• YOUR ASSIGNMENT:
Check each line below for the word "will", and copy those that have it.

• Saved data entries:
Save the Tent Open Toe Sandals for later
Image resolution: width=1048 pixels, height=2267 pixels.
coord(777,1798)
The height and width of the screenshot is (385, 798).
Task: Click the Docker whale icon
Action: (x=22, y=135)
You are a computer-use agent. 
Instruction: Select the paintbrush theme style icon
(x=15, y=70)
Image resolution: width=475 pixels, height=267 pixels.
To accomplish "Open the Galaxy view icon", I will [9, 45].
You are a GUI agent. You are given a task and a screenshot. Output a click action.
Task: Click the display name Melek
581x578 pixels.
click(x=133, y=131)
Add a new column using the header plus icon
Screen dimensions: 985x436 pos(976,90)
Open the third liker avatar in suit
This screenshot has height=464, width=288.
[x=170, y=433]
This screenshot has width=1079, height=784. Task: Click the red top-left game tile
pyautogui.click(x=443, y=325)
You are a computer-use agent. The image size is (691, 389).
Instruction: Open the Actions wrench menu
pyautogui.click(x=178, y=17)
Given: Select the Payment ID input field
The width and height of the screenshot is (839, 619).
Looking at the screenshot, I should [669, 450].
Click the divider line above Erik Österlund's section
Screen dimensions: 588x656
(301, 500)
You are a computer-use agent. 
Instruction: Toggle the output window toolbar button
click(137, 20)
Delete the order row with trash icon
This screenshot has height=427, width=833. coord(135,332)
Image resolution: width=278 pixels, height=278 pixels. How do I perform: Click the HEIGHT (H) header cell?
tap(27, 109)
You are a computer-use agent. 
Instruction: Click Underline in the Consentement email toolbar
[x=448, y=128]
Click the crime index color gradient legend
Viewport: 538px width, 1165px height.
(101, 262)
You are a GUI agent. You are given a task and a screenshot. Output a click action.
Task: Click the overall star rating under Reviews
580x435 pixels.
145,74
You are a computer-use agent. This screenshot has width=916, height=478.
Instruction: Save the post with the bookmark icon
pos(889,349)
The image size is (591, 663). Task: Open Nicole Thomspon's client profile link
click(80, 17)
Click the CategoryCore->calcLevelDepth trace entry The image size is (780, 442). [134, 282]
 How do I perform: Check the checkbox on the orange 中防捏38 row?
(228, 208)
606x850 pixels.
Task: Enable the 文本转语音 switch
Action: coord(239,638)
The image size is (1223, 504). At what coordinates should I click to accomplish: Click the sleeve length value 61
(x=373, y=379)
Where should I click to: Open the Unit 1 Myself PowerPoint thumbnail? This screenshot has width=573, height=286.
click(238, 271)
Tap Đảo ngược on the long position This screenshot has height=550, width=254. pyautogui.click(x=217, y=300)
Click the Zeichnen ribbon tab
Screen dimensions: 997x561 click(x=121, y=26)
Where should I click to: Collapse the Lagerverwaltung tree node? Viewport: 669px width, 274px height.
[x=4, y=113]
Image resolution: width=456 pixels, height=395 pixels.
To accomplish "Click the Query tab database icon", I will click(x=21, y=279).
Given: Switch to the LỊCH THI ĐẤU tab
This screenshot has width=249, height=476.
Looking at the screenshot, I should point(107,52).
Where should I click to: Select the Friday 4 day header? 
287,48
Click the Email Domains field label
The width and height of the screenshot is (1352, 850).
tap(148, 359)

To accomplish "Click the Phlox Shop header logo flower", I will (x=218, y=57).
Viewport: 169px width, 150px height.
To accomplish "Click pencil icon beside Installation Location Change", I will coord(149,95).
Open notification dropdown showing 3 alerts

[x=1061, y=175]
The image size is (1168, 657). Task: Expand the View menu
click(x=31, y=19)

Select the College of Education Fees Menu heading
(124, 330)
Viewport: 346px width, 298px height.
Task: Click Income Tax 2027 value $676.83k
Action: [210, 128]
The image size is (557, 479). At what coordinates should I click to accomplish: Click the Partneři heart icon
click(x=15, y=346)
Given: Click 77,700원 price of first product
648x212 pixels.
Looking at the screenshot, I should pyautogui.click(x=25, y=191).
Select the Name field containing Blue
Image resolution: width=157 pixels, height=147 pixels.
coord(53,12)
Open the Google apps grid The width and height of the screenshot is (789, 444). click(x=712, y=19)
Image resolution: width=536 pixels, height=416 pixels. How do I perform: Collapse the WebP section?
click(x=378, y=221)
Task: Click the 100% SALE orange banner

• REPLY:
To accomplish "Open the Galaxy view icon", I will [9, 45].
To accomplish "Click the Query tab database icon", I will click(x=21, y=279).
To accomplish "Click the Phlox Shop header logo flower", I will (x=218, y=57).
To accomplish "Click pencil icon beside Installation Location Change", I will coord(149,95).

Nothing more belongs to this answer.